Data section start

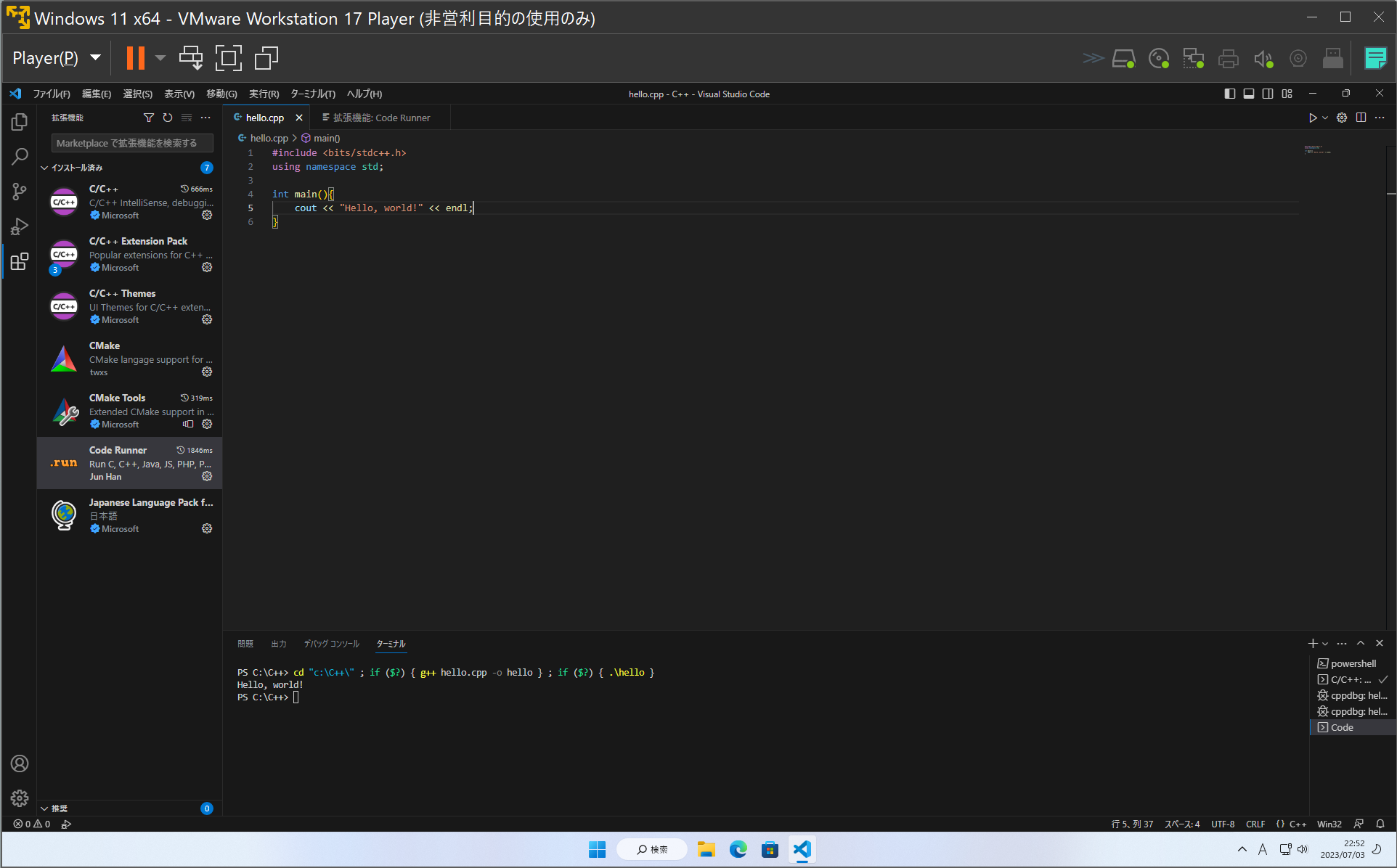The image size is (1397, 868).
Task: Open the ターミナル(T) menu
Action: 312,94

Data section end
Data section start

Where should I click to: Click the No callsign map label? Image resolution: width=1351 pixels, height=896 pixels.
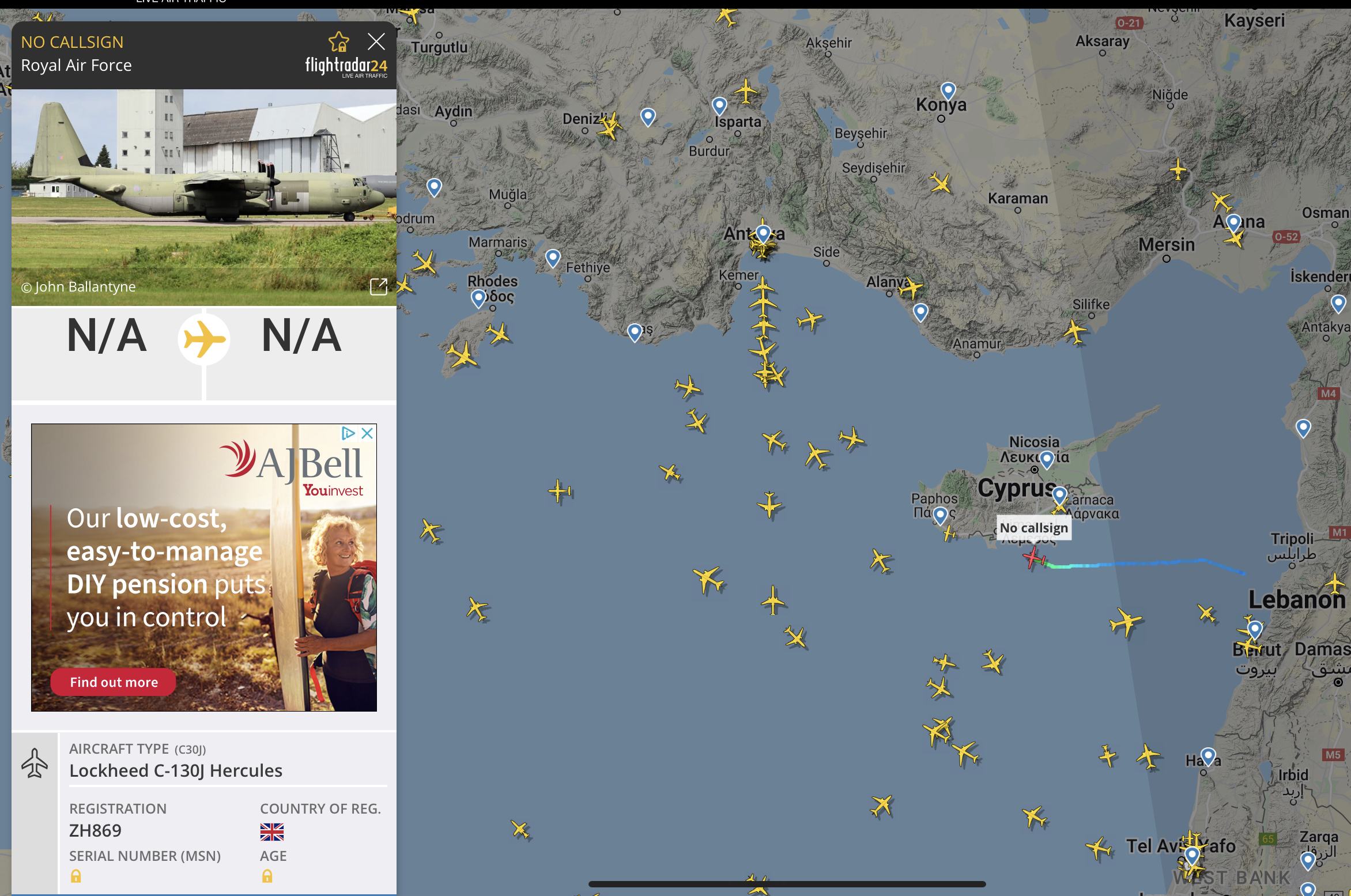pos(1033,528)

Data section end
Data section start

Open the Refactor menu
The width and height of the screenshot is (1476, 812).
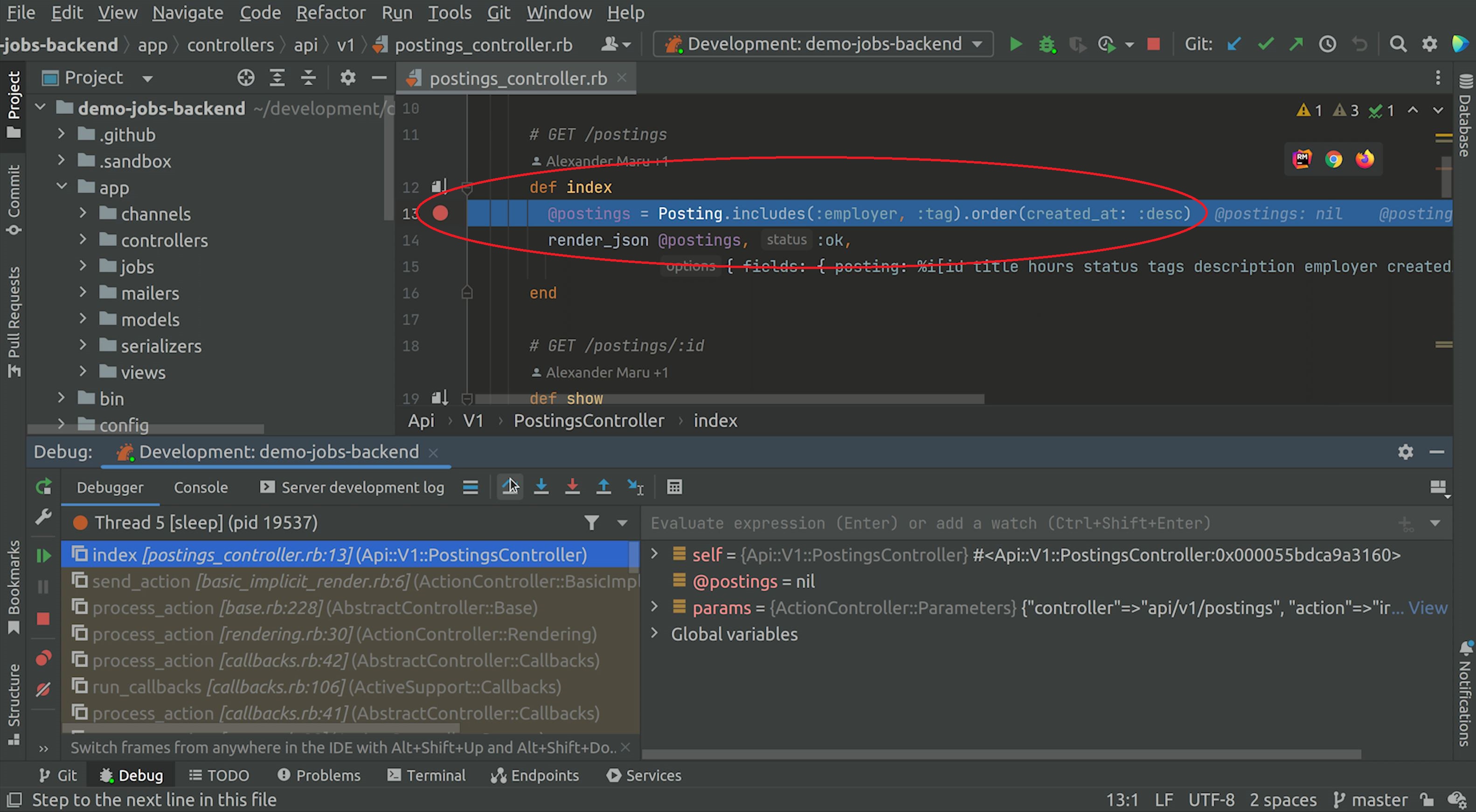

Data section end

*What you have to do:* Extract exactly and only the lines above from the line containing "Open the Refactor menu" through the line containing "The width and", both end lines included.

*Solution:*
Open the Refactor menu
The width and height of the screenshot is (1476, 812).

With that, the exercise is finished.